Passage of such laws, has another benefit. It allows people who generally agree that a particular thing is bad or good, to behave in a tribal fashion. To agree publicly that it is good to use your fabric bags, is social signaling. It says that one is part of a tribe, a group, where we can all agree and get along. We are built to be tribal. It is part of our DNA, and we evolved to interact with groups of approximately 150 people. Our survival depended on it. And the urge to DO SOMETHING , feels like a survival issue as well.

But it only feels that way. The truth is that plastic bag bans do nothing at all whatsoever to help the environment. They help big businesses and hurt small businesses, they do not in fact reduce waste, and they put a greater burden on the consumer, especially the poor. The worst thing about them, is that they allow people, and politicians, to believe that they have done something effective, when all they have done is waste everyone’s time. And once something is ensconced in law, It becomes very very difficult to change.
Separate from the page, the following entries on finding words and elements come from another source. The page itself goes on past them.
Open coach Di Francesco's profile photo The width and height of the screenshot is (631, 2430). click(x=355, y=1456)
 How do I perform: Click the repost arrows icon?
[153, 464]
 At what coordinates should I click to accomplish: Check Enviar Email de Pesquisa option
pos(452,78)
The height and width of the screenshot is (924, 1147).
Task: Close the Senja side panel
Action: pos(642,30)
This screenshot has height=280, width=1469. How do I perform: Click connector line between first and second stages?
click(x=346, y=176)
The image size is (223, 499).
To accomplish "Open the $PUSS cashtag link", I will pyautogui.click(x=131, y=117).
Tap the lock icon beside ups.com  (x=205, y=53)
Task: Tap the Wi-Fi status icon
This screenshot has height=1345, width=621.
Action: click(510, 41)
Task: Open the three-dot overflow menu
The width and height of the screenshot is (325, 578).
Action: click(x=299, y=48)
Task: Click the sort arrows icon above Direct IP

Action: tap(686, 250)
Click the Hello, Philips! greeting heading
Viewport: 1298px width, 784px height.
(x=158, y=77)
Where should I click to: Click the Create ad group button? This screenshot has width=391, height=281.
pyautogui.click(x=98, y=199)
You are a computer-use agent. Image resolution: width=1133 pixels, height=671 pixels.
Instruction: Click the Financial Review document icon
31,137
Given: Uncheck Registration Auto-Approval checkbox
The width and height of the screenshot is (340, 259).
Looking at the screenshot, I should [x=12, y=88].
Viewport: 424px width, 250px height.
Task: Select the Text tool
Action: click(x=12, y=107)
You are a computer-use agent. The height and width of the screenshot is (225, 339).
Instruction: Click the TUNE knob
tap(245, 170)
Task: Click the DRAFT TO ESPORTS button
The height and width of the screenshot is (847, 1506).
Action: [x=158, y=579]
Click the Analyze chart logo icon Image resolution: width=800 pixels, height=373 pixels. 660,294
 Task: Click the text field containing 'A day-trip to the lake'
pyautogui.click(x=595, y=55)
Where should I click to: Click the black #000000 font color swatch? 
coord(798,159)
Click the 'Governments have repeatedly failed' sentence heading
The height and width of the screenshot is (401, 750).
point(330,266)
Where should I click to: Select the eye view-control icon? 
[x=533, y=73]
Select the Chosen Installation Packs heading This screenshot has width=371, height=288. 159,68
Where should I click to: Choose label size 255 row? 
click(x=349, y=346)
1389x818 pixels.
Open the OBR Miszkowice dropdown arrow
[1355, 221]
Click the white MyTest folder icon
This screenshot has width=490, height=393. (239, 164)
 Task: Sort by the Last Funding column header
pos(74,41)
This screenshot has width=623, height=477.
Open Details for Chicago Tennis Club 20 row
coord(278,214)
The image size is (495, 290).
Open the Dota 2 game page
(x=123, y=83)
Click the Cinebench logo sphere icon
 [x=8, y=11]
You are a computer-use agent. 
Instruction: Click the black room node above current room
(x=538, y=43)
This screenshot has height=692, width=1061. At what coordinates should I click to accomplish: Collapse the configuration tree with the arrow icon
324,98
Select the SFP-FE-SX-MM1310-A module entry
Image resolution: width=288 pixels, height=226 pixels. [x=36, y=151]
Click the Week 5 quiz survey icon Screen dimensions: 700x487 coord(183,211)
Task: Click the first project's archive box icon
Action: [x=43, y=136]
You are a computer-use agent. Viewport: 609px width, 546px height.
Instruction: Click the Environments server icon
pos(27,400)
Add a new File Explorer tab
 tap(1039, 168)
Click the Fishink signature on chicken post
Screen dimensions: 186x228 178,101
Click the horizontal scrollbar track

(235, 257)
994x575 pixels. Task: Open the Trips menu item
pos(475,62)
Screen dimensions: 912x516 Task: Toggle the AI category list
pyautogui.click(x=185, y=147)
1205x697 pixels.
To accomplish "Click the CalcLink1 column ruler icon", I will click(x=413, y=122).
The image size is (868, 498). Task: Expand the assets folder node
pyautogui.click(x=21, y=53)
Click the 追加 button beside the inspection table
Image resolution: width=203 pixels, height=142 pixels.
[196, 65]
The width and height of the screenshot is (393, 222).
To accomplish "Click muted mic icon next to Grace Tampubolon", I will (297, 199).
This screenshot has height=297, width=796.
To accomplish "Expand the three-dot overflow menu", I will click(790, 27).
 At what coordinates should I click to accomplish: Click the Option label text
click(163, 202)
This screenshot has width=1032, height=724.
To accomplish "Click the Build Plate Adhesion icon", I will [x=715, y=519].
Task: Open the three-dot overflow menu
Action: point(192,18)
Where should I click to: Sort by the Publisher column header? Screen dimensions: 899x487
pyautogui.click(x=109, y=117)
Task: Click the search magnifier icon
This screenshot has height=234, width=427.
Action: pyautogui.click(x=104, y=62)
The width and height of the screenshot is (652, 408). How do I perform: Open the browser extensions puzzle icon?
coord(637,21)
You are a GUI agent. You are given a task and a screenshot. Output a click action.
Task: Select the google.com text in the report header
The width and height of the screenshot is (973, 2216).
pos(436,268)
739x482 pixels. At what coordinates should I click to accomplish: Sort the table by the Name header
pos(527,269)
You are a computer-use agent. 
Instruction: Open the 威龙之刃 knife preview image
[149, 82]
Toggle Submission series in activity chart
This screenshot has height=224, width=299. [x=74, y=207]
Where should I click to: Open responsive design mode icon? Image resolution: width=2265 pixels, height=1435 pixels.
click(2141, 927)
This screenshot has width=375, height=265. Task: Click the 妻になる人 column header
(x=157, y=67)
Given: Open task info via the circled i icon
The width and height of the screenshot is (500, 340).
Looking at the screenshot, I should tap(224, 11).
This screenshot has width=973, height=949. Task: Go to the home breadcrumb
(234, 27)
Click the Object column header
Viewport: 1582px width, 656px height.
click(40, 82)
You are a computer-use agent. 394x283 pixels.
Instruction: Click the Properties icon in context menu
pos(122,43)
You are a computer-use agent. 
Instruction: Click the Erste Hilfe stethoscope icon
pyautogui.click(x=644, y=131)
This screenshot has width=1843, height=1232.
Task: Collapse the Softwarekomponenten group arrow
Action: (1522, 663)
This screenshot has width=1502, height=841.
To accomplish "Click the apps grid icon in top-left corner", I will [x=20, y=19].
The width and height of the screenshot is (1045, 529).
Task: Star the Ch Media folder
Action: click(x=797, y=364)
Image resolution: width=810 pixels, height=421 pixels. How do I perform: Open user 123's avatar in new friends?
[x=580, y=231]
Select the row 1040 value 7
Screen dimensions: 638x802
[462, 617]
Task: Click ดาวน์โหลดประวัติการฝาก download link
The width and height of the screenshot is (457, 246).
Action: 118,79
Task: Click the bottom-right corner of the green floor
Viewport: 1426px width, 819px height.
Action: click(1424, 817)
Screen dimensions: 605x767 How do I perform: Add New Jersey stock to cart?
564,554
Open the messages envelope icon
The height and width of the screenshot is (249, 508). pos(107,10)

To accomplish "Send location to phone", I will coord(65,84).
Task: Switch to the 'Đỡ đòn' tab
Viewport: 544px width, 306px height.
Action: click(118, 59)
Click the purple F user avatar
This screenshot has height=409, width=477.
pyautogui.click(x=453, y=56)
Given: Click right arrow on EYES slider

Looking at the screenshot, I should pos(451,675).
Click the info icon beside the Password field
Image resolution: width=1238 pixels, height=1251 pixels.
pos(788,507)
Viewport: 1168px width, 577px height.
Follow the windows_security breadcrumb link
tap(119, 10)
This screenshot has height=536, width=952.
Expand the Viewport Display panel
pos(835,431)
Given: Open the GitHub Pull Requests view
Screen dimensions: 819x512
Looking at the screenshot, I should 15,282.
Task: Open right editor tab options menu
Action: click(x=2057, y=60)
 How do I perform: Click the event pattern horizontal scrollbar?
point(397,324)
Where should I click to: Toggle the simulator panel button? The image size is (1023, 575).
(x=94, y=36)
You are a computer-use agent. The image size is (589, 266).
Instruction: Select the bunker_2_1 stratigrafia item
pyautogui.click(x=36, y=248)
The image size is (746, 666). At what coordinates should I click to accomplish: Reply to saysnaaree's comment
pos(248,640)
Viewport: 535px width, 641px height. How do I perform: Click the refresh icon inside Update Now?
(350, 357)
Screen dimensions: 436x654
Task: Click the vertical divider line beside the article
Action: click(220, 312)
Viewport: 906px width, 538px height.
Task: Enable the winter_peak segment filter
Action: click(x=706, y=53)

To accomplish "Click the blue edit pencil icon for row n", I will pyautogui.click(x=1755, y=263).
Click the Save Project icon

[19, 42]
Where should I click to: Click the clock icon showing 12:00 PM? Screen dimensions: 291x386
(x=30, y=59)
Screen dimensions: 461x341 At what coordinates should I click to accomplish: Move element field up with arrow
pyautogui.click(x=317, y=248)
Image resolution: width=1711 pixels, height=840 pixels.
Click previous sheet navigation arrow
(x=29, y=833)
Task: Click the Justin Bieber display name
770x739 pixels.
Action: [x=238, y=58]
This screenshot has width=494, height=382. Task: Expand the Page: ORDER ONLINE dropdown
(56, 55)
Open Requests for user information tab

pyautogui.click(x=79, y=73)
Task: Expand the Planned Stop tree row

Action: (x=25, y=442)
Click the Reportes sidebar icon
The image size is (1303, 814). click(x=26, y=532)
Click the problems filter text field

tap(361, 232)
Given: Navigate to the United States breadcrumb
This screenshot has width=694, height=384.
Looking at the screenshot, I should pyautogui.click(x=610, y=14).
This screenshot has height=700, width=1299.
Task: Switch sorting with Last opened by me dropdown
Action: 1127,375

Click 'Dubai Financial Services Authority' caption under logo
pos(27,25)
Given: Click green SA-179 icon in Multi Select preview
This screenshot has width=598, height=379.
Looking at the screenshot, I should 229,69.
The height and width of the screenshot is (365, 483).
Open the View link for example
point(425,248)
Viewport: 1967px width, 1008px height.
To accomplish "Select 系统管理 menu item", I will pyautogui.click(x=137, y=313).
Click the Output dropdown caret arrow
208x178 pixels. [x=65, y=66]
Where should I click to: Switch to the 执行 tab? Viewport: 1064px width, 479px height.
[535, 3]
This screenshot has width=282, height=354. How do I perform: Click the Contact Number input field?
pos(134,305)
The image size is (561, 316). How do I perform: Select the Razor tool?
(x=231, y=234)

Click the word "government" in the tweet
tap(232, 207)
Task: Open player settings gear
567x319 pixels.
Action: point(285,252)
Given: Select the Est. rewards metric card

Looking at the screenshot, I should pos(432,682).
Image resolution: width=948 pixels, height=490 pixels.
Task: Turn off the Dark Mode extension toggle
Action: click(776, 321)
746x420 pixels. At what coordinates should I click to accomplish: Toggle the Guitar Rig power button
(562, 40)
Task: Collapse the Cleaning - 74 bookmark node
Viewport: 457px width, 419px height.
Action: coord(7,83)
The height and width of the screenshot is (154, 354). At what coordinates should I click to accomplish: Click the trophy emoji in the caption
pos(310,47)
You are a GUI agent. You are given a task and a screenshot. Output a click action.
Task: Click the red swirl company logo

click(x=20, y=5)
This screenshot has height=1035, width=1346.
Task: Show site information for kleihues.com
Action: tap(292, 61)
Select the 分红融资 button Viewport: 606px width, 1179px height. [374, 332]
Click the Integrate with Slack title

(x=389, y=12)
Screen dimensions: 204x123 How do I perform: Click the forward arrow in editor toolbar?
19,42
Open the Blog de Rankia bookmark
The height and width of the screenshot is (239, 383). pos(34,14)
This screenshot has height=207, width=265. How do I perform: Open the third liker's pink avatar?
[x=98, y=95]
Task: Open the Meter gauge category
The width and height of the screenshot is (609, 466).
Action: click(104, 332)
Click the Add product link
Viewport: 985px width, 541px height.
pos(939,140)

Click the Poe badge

Actually doing something, involves individual actions. Actions that might include personally picking up litter along the sides of the road, sending one’s own money to the organization that is starting to clean up the plastic in the ocean, or educating oneself beyond what public pundits and politicians, let alone our communities of choice have to say on any given issue. But that takes time and energy, and it’s so much easier to just let politicians pass a law. Then everyone can just feel better about themselves, and forget about the problem for a while.